Could I I could get into some of the examples. I've got some in the blog post. But you know, so that it can be it's not one size fits all. We know that much. So then for the things that are not one size fits all, you need to be able to parameterize your pipeline and instantiate it. And currently, to do that in in DBT, you have to write a bunch of Jinja. And that's just a pile of mess. Right? So to be writing something highly dynamic, like just writing code that writes SQL, which is messy by nature. Right? You have a declarative language, and you're trying to bend it into being more dynamic, and it's not what it was intended to do. So so maybe the tool set is is not really appropriate to make it easy for people to be like, oh, it's really easy for me to make this available for other people to to use it. I'm just gonna parameterize it. I'm just gonna write something more dynamic, and share it as a as a project that people can reuse. And like, okay, there's a dialect problem. There's the the messy parameterized pipeline issue on top of other problems we could get into, but it's probably a good place to start. We're already, like, kinda hitting some pretty major blockers here.
[00:14:00] Tobias Macey:
Yeah. There there are definitely any number of different areas that you could focus in on and spend your entire lifetime trying to improve and people do. But I also think that it's interesting before I get too far along this thought, there's also the case of code focused versus SQL focused where right now we've been focused very much on the SQL oriented data engineering approach of I load all of my data into my warehouse, and then everything after that is SQL. Mhmm. There is also a significant cohort of I load all of my data into my data lake, and then I write a bunch of code to process it and do different things.

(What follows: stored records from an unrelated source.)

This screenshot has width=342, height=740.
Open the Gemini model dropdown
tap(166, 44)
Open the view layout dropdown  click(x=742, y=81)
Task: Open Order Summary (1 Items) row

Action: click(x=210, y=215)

And to some extent, those are converging where there's overlap, but particularly in the data lake house architecture or the unification of batch and streaming for different use cases. But I think, also, some of the challenge maybe comes in from the fact that we are typically working at least 1 or 2 layers removed from the problem that we're actually trying to solve. We're we're trying to solve a problem for the business, but instead, we're trying to fine tune the block size of the objects that we upload to s 3 to reduce the overall latency. So there's definitely something there that I I think keeps us stuck and away from being able to do a lot of reuse of the the logic that is actually solving the problem we care about.

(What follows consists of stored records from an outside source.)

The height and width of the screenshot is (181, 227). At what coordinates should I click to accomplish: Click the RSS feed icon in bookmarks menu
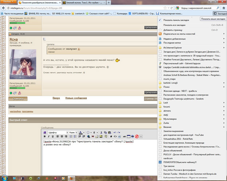(x=161, y=34)
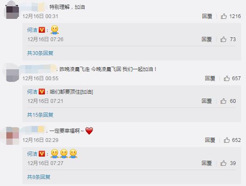246x186 pixels.
Task: Like 何洁's reply with 39 likes
Action: coord(223,163)
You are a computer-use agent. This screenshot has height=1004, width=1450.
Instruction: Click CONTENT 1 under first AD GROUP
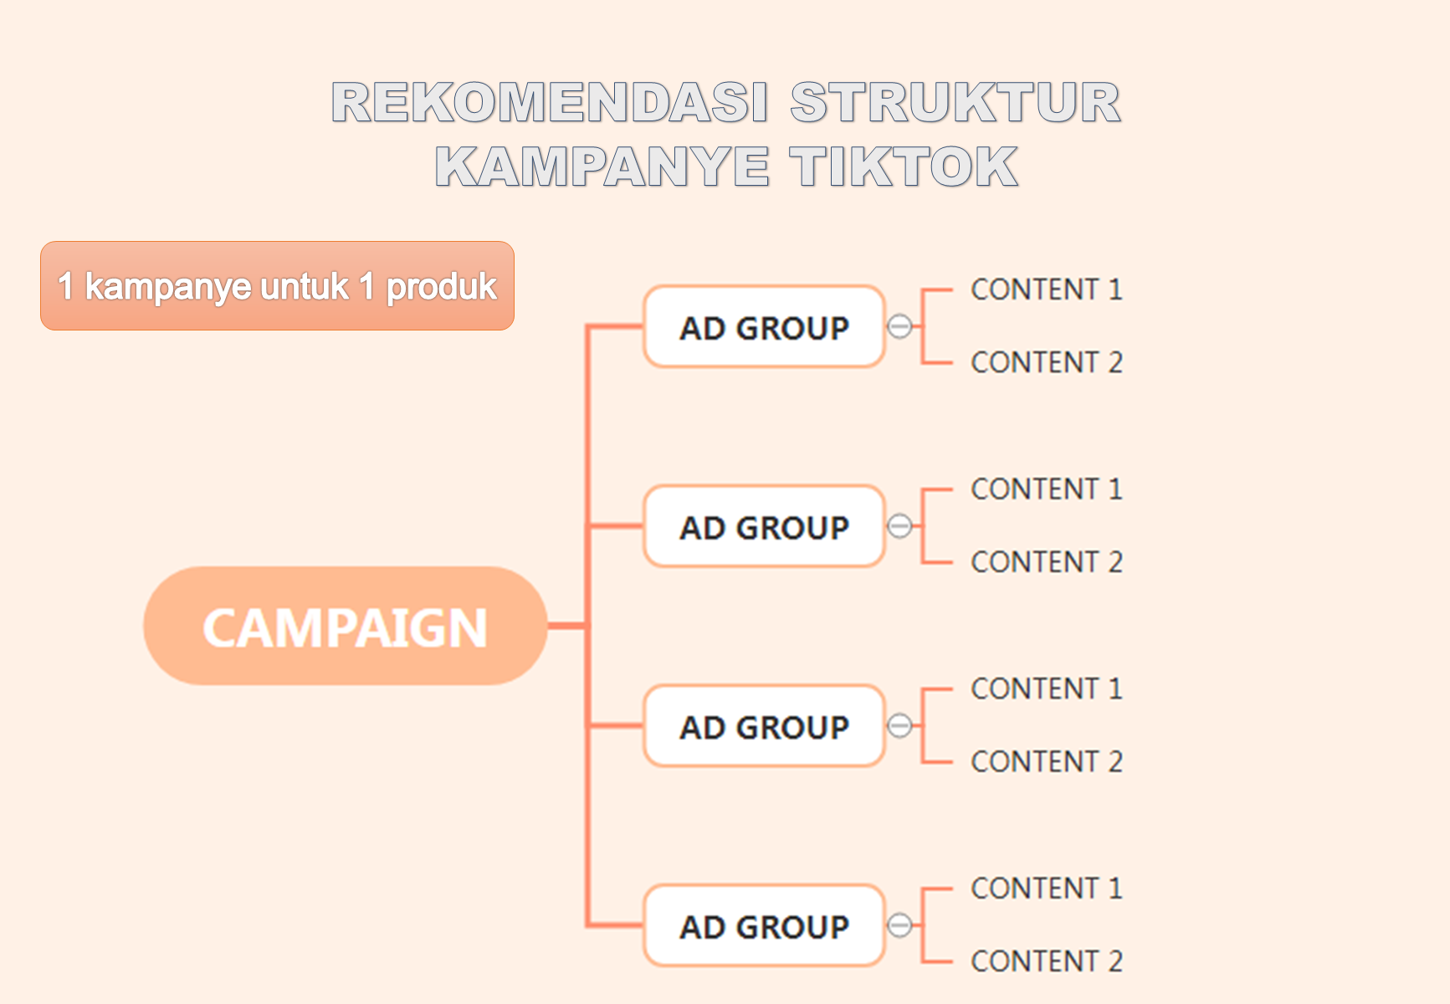pos(1047,289)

And to some extent too, depending on who you talk to and where they're coming from, there's an argument to be made that the way that we're modeling the data is cumbersome and problematic where we've been using these relational databases and relational theory to be able to try to model the business. There's a whole camp of people who say, actually, everything is a graph. So model it all as a graph, and your life will be amazing. But then there's the problem of graph scalability problem. So I'm just wondering what your thoughts are on that juxtaposition of code versus SQL focused data engineering and then also some of the ways that the specifics of how we think about the structure of the data is maybe hindering our ability to reuse more of these capabilities across organizational and team boundaries.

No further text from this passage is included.